What is required —
Copy the listing below word for word, reproducing every line as it appears.

Records for this exercise —
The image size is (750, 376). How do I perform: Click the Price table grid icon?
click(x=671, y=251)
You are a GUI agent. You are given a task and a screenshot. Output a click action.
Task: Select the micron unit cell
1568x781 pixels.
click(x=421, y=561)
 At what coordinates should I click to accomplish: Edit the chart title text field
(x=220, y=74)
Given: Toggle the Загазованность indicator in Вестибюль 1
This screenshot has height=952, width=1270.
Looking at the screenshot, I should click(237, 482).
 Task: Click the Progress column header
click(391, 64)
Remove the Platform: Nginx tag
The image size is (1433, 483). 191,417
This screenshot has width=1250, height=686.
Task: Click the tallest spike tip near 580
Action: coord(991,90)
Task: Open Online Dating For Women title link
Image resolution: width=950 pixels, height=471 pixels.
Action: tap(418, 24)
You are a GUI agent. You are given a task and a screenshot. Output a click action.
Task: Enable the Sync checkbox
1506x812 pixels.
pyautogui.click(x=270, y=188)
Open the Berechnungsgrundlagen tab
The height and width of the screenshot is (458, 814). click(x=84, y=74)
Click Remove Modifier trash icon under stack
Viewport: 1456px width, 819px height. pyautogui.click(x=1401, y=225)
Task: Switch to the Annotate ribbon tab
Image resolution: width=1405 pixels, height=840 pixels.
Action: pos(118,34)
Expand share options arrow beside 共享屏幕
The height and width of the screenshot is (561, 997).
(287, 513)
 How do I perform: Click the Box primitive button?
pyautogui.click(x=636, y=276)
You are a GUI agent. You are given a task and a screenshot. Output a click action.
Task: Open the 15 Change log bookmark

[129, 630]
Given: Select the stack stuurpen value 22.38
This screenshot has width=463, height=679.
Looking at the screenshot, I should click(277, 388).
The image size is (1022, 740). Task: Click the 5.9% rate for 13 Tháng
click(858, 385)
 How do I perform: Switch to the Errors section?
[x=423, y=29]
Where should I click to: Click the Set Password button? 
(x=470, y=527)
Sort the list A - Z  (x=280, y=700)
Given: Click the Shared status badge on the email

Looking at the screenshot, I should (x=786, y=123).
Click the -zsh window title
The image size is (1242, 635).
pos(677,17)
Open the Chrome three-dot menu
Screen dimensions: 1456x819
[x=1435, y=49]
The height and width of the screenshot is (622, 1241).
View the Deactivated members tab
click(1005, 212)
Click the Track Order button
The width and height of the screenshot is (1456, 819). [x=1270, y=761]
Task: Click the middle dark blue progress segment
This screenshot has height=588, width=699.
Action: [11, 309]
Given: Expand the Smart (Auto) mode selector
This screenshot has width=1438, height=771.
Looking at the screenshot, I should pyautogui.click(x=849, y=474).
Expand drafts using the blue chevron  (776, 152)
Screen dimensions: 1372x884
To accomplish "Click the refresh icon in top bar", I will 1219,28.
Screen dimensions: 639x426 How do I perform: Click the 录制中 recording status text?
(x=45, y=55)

The result —
The image size is (750, 376). How do I perform: Click the Price table grid icon?
click(x=671, y=251)
You are a GUI agent. You are given a task and a screenshot. Output a click action.
Task: Select the micron unit cell
1568x781 pixels.
click(x=421, y=561)
 At what coordinates should I click to accomplish: Edit the chart title text field
(x=220, y=74)
Given: Toggle the Загазованность indicator in Вестибюль 1
This screenshot has height=952, width=1270.
Looking at the screenshot, I should click(237, 482).
 Task: Click the Progress column header
click(391, 64)
Remove the Platform: Nginx tag
The image size is (1433, 483). 191,417
This screenshot has width=1250, height=686.
Task: Click the tallest spike tip near 580
Action: coord(991,90)
Task: Open Online Dating For Women title link
Image resolution: width=950 pixels, height=471 pixels.
Action: tap(418, 24)
You are a GUI agent. You are given a task and a screenshot. Output a click action.
Task: Enable the Sync checkbox
1506x812 pixels.
pyautogui.click(x=270, y=188)
Open the Berechnungsgrundlagen tab
The height and width of the screenshot is (458, 814). click(x=84, y=74)
Click Remove Modifier trash icon under stack
Viewport: 1456px width, 819px height. pyautogui.click(x=1401, y=225)
Task: Switch to the Annotate ribbon tab
Image resolution: width=1405 pixels, height=840 pixels.
Action: pos(118,34)
Expand share options arrow beside 共享屏幕
The height and width of the screenshot is (561, 997).
(287, 513)
 How do I perform: Click the Box primitive button?
pyautogui.click(x=636, y=276)
You are a GUI agent. You are given a task and a screenshot. Output a click action.
Task: Open the 15 Change log bookmark

[129, 630]
Given: Select the stack stuurpen value 22.38
This screenshot has width=463, height=679.
Looking at the screenshot, I should click(277, 388).
The image size is (1022, 740). Task: Click the 5.9% rate for 13 Tháng
click(858, 385)
 How do I perform: Switch to the Errors section?
[x=423, y=29]
Where should I click to: Click the Set Password button? 
(x=470, y=527)
Sort the list A - Z  (x=280, y=700)
Given: Click the Shared status badge on the email

Looking at the screenshot, I should (x=786, y=123).
Click the -zsh window title
The image size is (1242, 635).
pos(677,17)
Open the Chrome three-dot menu
Screen dimensions: 1456x819
[x=1435, y=49]
The height and width of the screenshot is (622, 1241).
View the Deactivated members tab
click(1005, 212)
Click the Track Order button
The width and height of the screenshot is (1456, 819). [x=1270, y=761]
Task: Click the middle dark blue progress segment
This screenshot has height=588, width=699.
Action: [11, 309]
Given: Expand the Smart (Auto) mode selector
This screenshot has width=1438, height=771.
Looking at the screenshot, I should pyautogui.click(x=849, y=474).
Expand drafts using the blue chevron  (776, 152)
Screen dimensions: 1372x884
To accomplish "Click the refresh icon in top bar", I will 1219,28.
Screen dimensions: 639x426 How do I perform: Click the 录制中 recording status text?
(x=45, y=55)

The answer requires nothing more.